Bren laughed. "Alright then. Mystery man. Let's get to work. The roots don't sort themselves."

The day's task was simple: accompany Bren and three others to the outer herb patches, gather fresh nightbloom stalks, and bring them back for drying.

Simple didn't mean easy.

The herb fields were nestled against the cliffs, half in shadow, half bathed in mist. The air buzzed with insects that bit through sleeves. The soil was slick with moss. Most of the plants looked identical.

But only one kind could be harvested safely.

Kael knelt beside a cluster and examined the stem.

Too dark.

The leaves were curled inward. Not enough sun.

He moved on.

Another boy—Tan, stocky, impatient—was less careful. "This is it, right?"

Kael looked up. "That one's too thick at the base. It stores toxin when it overgrows."

Tan snorted. "You think I can't tell a weed from a cure?"

He yanked the stalk.

White dust puffed from the root.

Tan inhaled.

Then coughed.

Then dropped.

Kael was moving before the others even stood.

He knelt beside Tan and pressed two fingers to the boy's neck. Pulse—fast, irregular. Sweat beaded on his brow. The white powder was already reddening his lips.

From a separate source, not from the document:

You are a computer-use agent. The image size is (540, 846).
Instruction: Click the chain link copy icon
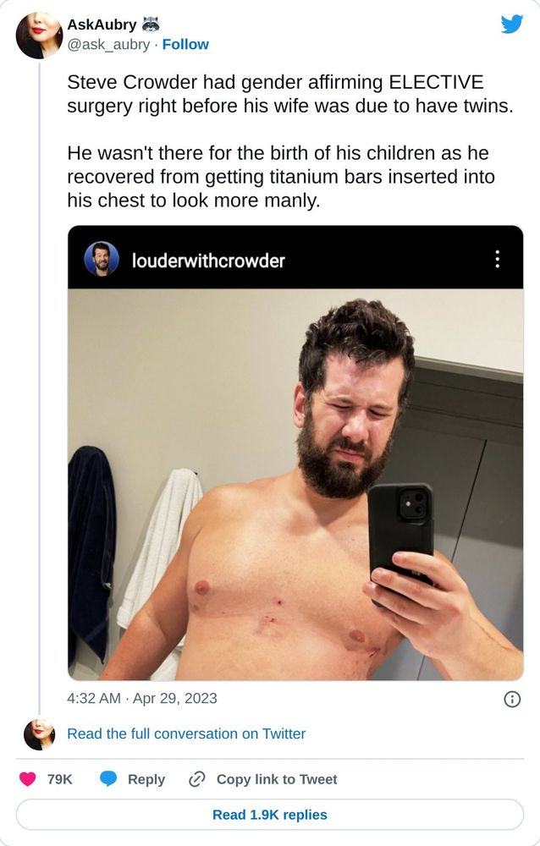pyautogui.click(x=196, y=779)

"Neurotoxin," Kael said, voice low. "We need binder resin. Now."

"I—I don't have—" Bren started.

Kael didn't wait.

He opened his satchel, pulled out a pouch of crushed saltseed bark and a vial of fermented leafmoss. Together, they formed a crude absorbent.

But he hesitated.

Something was wrong.

The usual symptoms weren't appearing fast enough.

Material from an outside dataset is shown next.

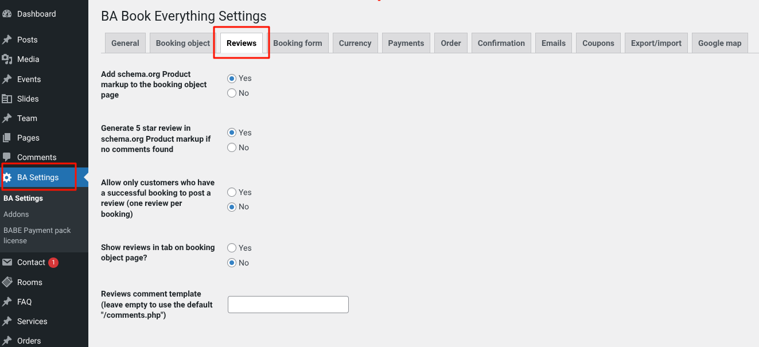This screenshot has width=759, height=347.
Task: Open the Google map settings tab
Action: click(719, 43)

He looked at the stalk again.

No spots. No lateral rot.

Then why—

His satchel pulsed.

Just faintly.

Warm.

Kael blinked. Reached in.

The bottle—still sealed—was glowing ever so faintly.

It faced the neighboring plant, untouched.

Kael turned.

That one wasn't nightbloom at all. It was a mimic—nearly identical, but lethal in pairs.

It was leeching poison into the soil.

He grabbed the mimic, tore it out by the roots, and stuffed the bark mixture into Tan's mouth.

A minute passed.

Tan's breathing steadied.

Kael sat back, exhaling.

When the others finally returned from alerting the outer wardens, Tan was already sitting up—dizzy, pale, but alive.

No one spoke.

But they all looked at Kael differently.

Even Bren.

Later that evening, Kael sat alone beside the herb drying racks. The wind was sharp, the sky violet with dusk. His shoulder throbbed.

He opened the satchel.

The bottle inside was quiet now. Still glowing—but faint, as if sleeping.

He didn't understand it.

But today, it had helped.

And he wasn't sure why.

Up on the cliffs above the herb garden, a figure stood in shadow.

Elric.

He watched the scene unfold from a distance, arms folded, expression unreadable.

After a long silence, he turned and walked away, murmuring:

"It responds to his intuition. Not command. Curious."